Le ministre de l’intérieur, Bernard Cazeneuve, avait refusé d’entériner cette mesure impopulaire. Il avait décidé de ne procéder qu’à une « expérimentation », sur « des segments très accidentogènes ». Mais il ne l’a pas encore lancée, alors même que la mortalité routière est repartie à la hausse, ce qui a suscité de nouveaux mécontentements au sein du CNSR.
A la veille de la réunion plénière, Armand Jung, le président de cette instance consultative, par ailleurs député (PS) du Bas-Rhin, avait pris le soin de déminer le terrain, en faisant savoir que Bernard Cazeneuve entendait annoncer l’expérimentation à la mi-janvier. « Le ministre veut réinvestir le domaine de la sécurité routière, alors que certains pouvaient avoir des doutes sur sa volonté », a insisté lundi M. Jung.
Mais c’est maintenant la manière dont cette expérimentation sera conduite qui inquiète les défenseurs de la sécurité routière. En effet, elle pourrait n’être menée que sur « un nombre limité de routes », et Le Figaro a précisé que ce serait « sur trois axes » seulement, parmi lesquels la route Centre-Europe Atlantique.

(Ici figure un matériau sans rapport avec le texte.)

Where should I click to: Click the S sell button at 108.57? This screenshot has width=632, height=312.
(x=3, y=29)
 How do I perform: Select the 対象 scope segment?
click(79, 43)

Chantal Perrichon, présidente de la Ligue contre la violence routière, a déploré que « le comité des experts du CNSR n’ait pas été saisi, car c’est à lui de déterminer les axes ». C’est du moins ce qu’avait voté le CNSR dans une résolution du 16 juin. Le docteur Philippe Lauwick, président de la commission « alcool, stupéfiants vitesse » du CNSR, a déclaré que « si l’expérimentation ne devait se faire que sur trois secteurs, (il) ferait partie des déçus ». Il a insisté sur la nécessité, pour les pouvoirs publics, d’« expliquer le rôle de la vitesse en accidentologie », et précisé que « les esprits évoluent quand les choses sont expliquées ».
« Azimuté »
A contrario, ceux qui s’opposaient à la généralisation de la baisse de la vitesse ont salué le projet du ministre. Serge Morelli, président de l’association de motards Club 14, vigoureusement appuyé par Daniel Quero, le président de l’association 40 millions d’automobilistes, a ainsi estimé qu'« une expérimentation ne peut pas se faire sur l’ensemble du réseau, sinon, il s’agit d’une généralisation ».

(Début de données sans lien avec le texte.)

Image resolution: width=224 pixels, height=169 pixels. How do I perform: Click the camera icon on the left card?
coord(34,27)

M. Jung ayant indiqué que le ministre annoncerait en janvier « une batterie de mesures tous azimuts », M. Lauwick a exprimé sa crainte que l’expérimentation de l’abaissement de la vitesse ne soit mise « sur le même plan » que des dispositions mineures, telles que la diminution des amendes des cyclistes. « Il faut que le gouvernement fasse des choix et qu’il priorise l’action sur la vitesse, car elle est essentielle pour sauver des vies », a-t-il insisté.
L’accidentologue Claude Got a fait rire une partie de l’assemblée en expliquant que le terme « azimuté » signifie « sans direction, sans boussole », en espérant que ce ne serait pas le cas du ministre. Un humour que M. Jung a peu goûté.

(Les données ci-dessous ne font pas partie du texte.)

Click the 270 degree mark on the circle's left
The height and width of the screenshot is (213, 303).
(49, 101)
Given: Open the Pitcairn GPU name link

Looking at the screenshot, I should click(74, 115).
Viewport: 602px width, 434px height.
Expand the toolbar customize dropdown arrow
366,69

Le CNSR a voté une motion de synthèse recommandant au ministre d’agir en priorité sur la réduction de la vitesse. Il l’a fait par treize voix pour, six contre et neuf abstentions. Le lobby des automobilistes, tout comme Mme Perrichon, a voté contre, jugeant les termes de la motion trop ambigus – le premier souhaitant une expérimentation limitée, la seconde une expérimentation la plus large possible.